──────── Source material ────────

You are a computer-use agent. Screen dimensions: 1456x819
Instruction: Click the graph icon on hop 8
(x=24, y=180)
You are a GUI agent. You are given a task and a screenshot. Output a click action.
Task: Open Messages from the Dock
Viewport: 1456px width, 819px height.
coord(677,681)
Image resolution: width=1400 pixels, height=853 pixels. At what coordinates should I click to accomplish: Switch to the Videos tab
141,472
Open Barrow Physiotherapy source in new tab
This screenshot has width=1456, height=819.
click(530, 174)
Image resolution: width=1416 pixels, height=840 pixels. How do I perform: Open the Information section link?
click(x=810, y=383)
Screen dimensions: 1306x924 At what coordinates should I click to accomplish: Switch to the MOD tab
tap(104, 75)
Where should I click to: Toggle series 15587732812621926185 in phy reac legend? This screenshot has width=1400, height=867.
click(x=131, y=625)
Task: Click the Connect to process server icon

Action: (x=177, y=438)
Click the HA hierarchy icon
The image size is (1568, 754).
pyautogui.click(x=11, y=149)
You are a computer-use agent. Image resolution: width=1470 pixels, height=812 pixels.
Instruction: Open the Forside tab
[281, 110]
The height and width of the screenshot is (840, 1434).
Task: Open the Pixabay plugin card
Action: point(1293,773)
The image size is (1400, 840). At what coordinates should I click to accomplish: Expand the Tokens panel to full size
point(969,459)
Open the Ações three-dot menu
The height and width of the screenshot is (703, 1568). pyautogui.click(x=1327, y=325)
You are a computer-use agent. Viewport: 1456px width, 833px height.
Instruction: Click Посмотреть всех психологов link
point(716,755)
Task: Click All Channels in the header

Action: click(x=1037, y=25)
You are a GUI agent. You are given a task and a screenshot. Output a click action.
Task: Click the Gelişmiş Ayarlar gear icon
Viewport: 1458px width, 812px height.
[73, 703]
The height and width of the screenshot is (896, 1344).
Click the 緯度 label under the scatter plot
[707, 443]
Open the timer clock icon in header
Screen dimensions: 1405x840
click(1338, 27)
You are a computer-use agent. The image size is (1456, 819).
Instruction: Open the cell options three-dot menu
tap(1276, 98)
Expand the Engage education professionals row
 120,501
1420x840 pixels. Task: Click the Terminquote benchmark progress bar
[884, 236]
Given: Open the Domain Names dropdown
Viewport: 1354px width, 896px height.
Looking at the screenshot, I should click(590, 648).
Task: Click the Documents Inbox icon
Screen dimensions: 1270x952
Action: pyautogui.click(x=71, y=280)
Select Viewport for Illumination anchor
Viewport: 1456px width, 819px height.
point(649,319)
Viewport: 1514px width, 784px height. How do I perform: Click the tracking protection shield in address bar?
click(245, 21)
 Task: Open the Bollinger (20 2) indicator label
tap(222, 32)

────────

- _What to do_:
The line with "Select Viewport for Illumination anchor" through the last line of the data: write these out exactly, and no others.

- _Completed exercise_:
Select Viewport for Illumination anchor
Viewport: 1456px width, 819px height.
point(649,319)
Viewport: 1514px width, 784px height. How do I perform: Click the tracking protection shield in address bar?
click(245, 21)
 Task: Open the Bollinger (20 2) indicator label
tap(222, 32)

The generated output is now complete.